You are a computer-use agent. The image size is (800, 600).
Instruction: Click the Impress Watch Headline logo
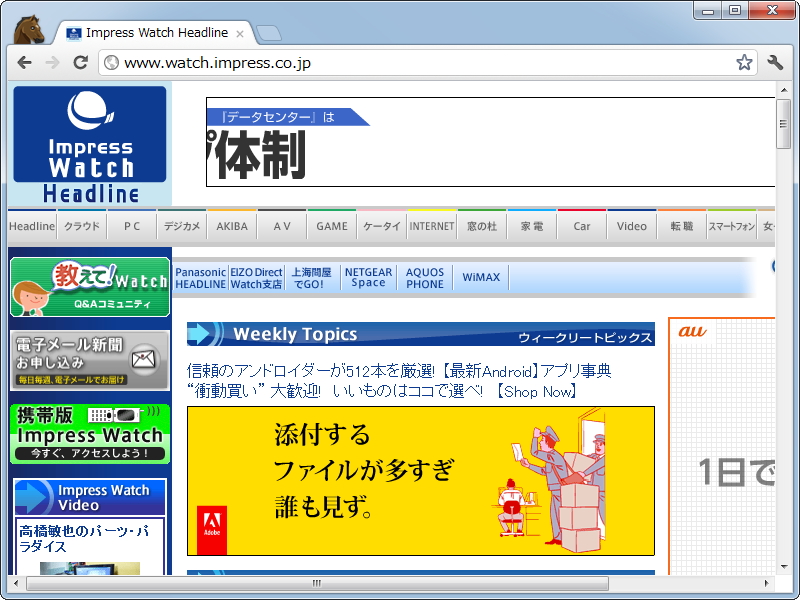(x=89, y=140)
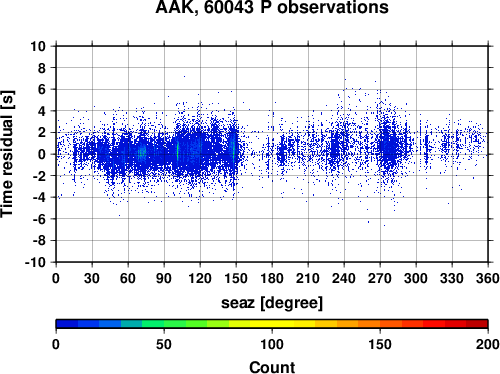500x374 pixels.
Task: Select the dark red end of colorbar
Action: point(477,324)
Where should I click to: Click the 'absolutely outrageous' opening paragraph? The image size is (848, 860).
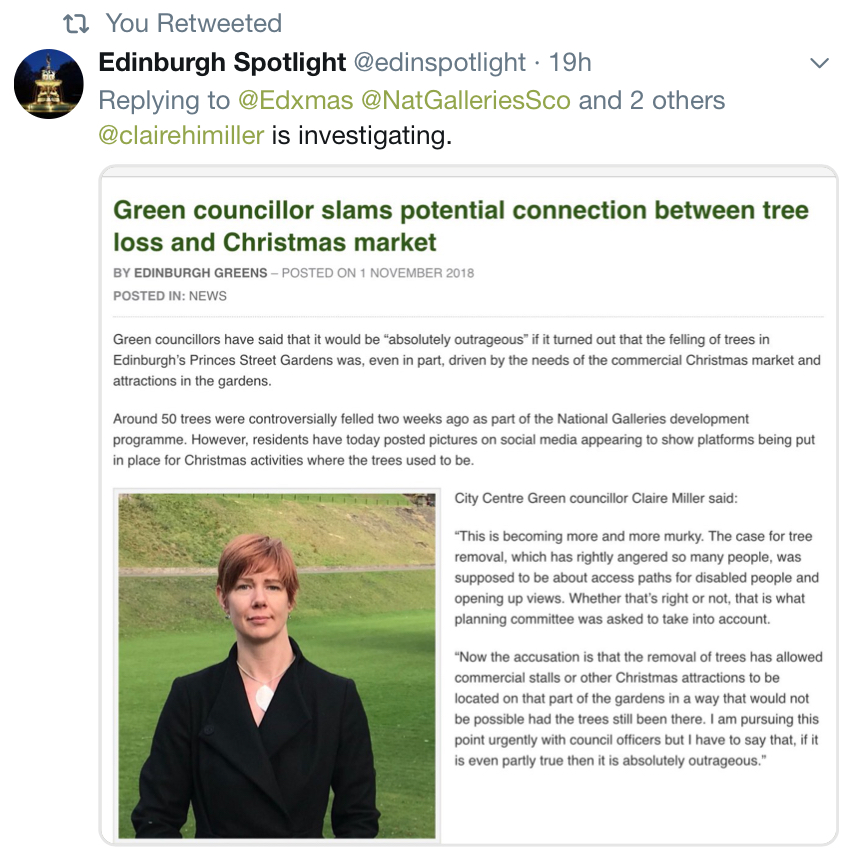click(467, 360)
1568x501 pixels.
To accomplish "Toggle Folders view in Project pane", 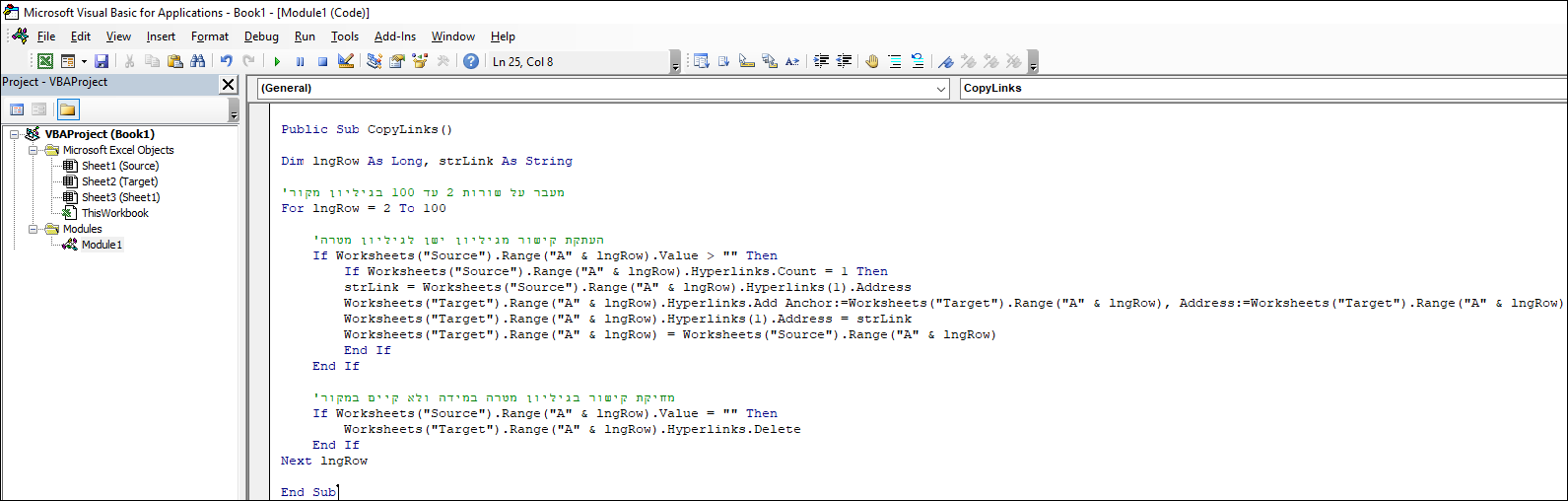I will 67,109.
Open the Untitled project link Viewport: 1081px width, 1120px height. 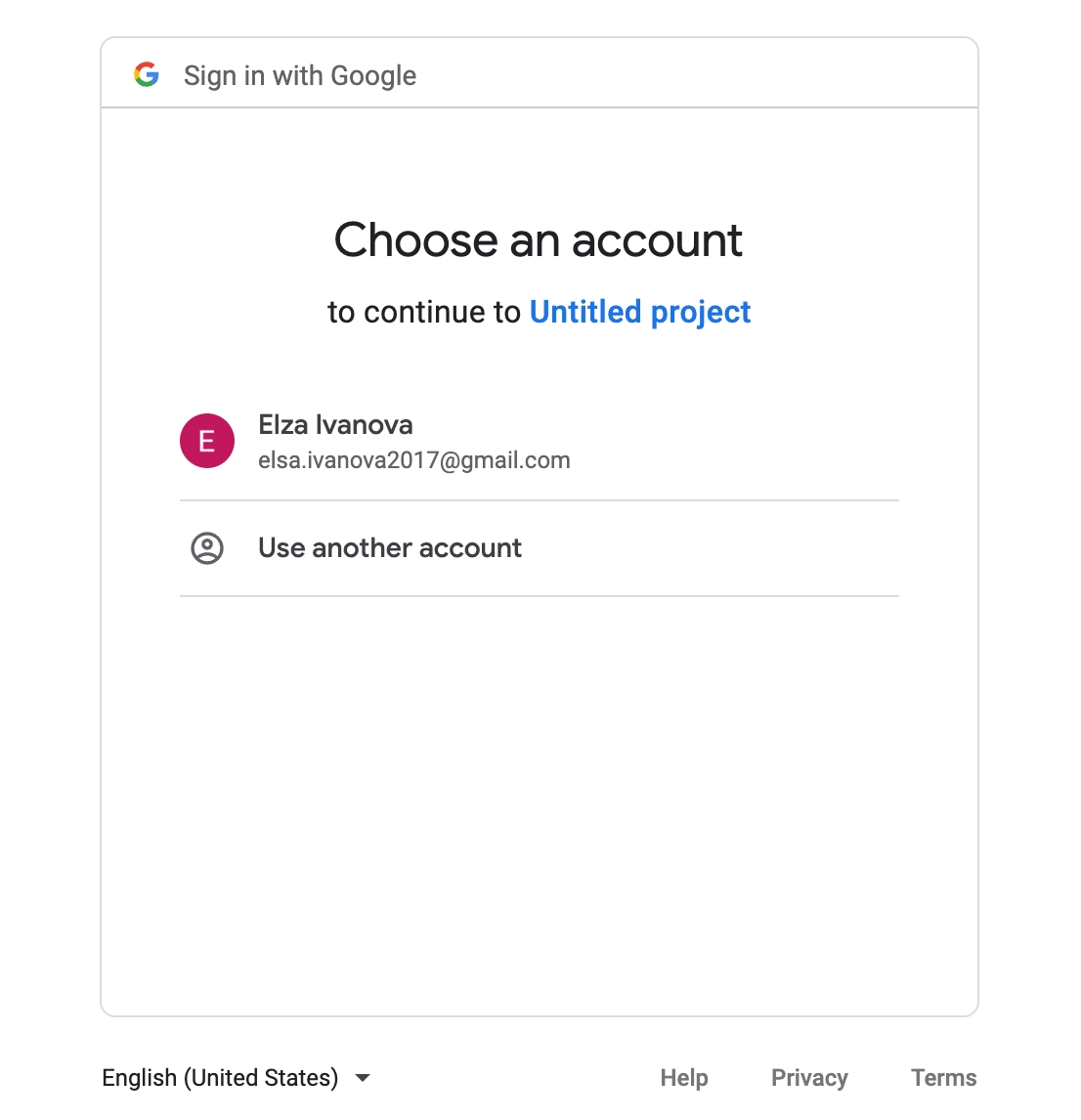click(640, 312)
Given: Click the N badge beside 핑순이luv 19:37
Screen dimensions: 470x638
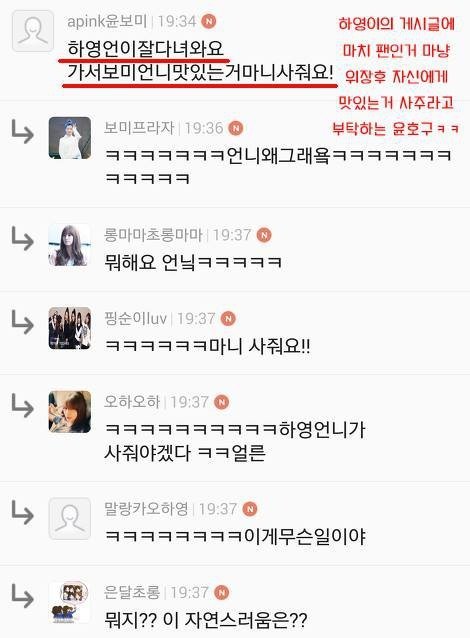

------------------------------

__Exercise brief__
From the entries above, collect each line containing the word "size" and copy it out in full.

__Answer for the task__
You are a computer-use agent. The image size is (800, 600).
Where should I click to: Click the 'absolutely outrageous' opening paragraph? The image size is (848, 860).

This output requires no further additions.